Al principio de su matrimonio seguía llamándome. Me enviaba fotos de sus viajes, me contaba de su trabajo. Pero poco a poco esas llamadas se hicieron menos frecuentes. Si yo lo llamaba, casi siempre contestaba Lucía: “Está en una reunión, Teresa, le diré que llamaste.” Y él me devolvía la llamada con prisa, resumiendo su vida en pocas frases: “Todo bien, mamá, estamos muy ocupados.”
Una Navidad le propuse venir al pueblo. Preparé el belén, cociné sus platos favoritos, adorné la casa con ramas de olivo. Esperé con ilusión su respuesta. Pero Marcos me dijo que no podían: “Hemos decidido pasar las fiestas en los Alpes con unos amigos.” Aquella noche cené sola, con el mantel bordado que guardaba para las ocasiones especiales.
El año siguiente fui yo quien viajó a visitarlos a Madrid. Llevé una cesta con aceite de oliva de mi tierra y dulces caseros. Su apartamento era moderno, minimalista, lleno de muebles que parecían sacados de una revista. Lucía me recibió con cortesía distante. Marcos me abrazó, pero su gesto era apurado. Durante la cena hablaron sobre proyectos, viajes, amistades comunes… Yo escuchaba, intentando participar, pero sentía que mis palabras caían en el vacío.
Me fui antes de lo previsto. Dejé la cesta sobre la mesa con una nota: “Para que recordéis siempre vuestras raíces.” Nadie me llamó para agradecerlo.
Con el tiempo, los mensajes de Marcos se limitaron a mi cumpleaños y a las fiestas. Fotos digitales, tarjetas sin letra propia, frases impersonales. A veces me preguntaba si había hecho algo mal. ¿Si lo había amado demasiado? ¿Si no lo había preparado para valorar lo sencillo?
No lo culpo. Sé que la vida cambia, que los hijos hacen su camino. Pero lo que más duele no es la distancia física, sino la emocional. Esa sensación de haber pasado de ser el centro de su mundo a convertirme en un recuerdo borroso, como una foto que se deja en un cajón.

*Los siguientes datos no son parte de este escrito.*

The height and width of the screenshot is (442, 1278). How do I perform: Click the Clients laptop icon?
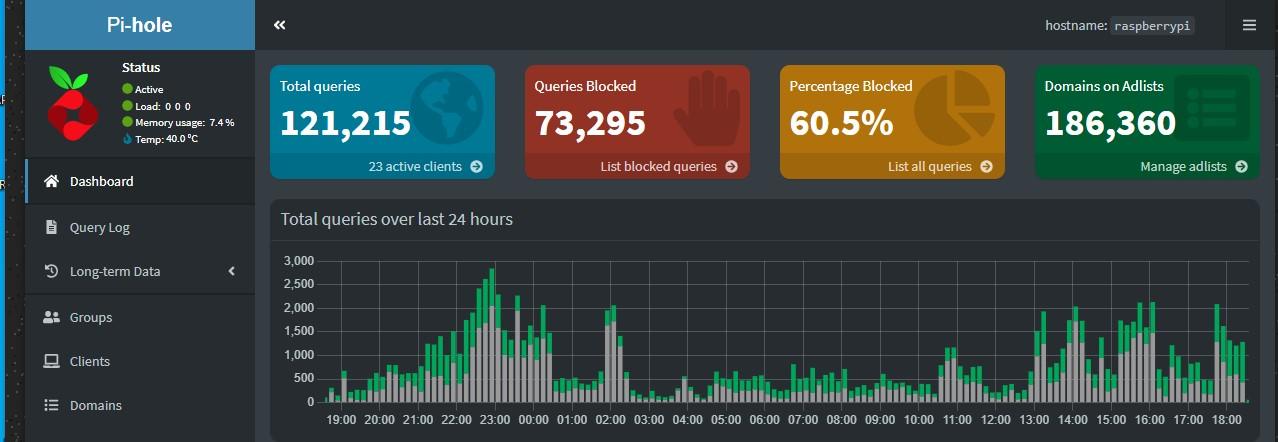point(52,361)

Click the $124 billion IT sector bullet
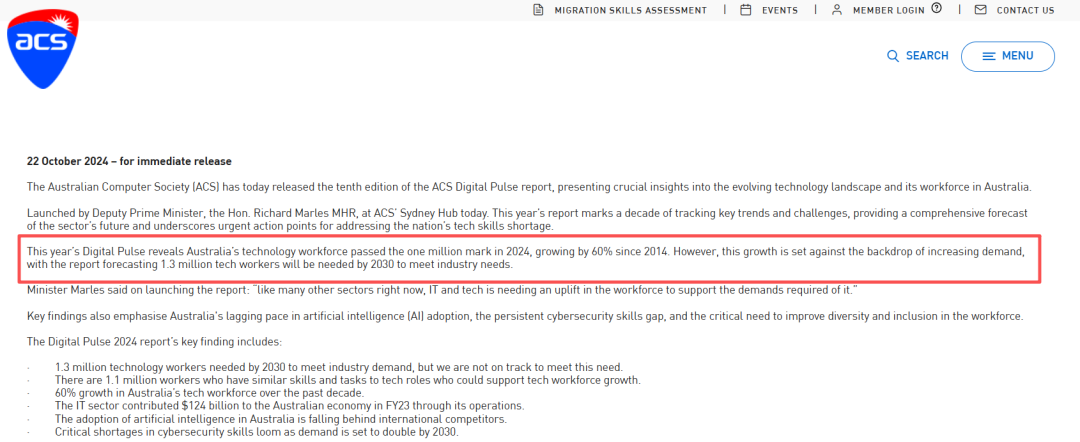[289, 406]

Mis hijas, en cambio, nunca me han dejado sola. Clara, enfermera en Granada, me visita cuando puede, siempre con una sonrisa. Begoña, que vive en Sevilla y tiene una tienda de cerámicas, me envía regalos hechos a mano. Ellas llenan mi vida de cariño. Y, sin embargo, en mi corazón hay un hueco que solo Marcos podría llenar.
Algunas tardes, mientras riego mis geranios, me sorprendo imaginando que suena el teléfono. Que al otro lado escucho su voz: “Mamá, ¿cómo estás? Quiero verte.” Imagino que llega con Lucía, que se sienta a mi mesa, que probamos juntas el guiso que tanto le gustaba de niño. Imagino que me dice que aún me necesita.
Sé que quizás nunca suceda. Que su vida ya no tiene espacio para mí. Pero aún guardo en una caja de madera la carta que me escribió cuando tenía veinte años: “Mamá, siempre estarás en mi corazón. Nunca dejaré que estés sola.” La releo en las noches largas, cuando el silencio parece más pesado que el aire.
No guardo rencor. Solo nostalgia. No espero regalos ni viajes ni grandes gestos. Solo una llamada sincera, un abrazo sin prisa, una risa compartida. Porque el amor de madre no desaparece aunque el hijo se aleje. El amor de madre es como el campo de olivos que rodea mi casa: puede que nadie lo mire, puede que lo ignoren, pero sigue ahí, firme, profundo, eterno.
Y cada noche, antes de dormir, susurro en la oscuridad: “Buenas noches, hijo mío, dondequiera que estés.” Porque aunque él lo haya olvidado, yo jamás dejaré de ser su madre.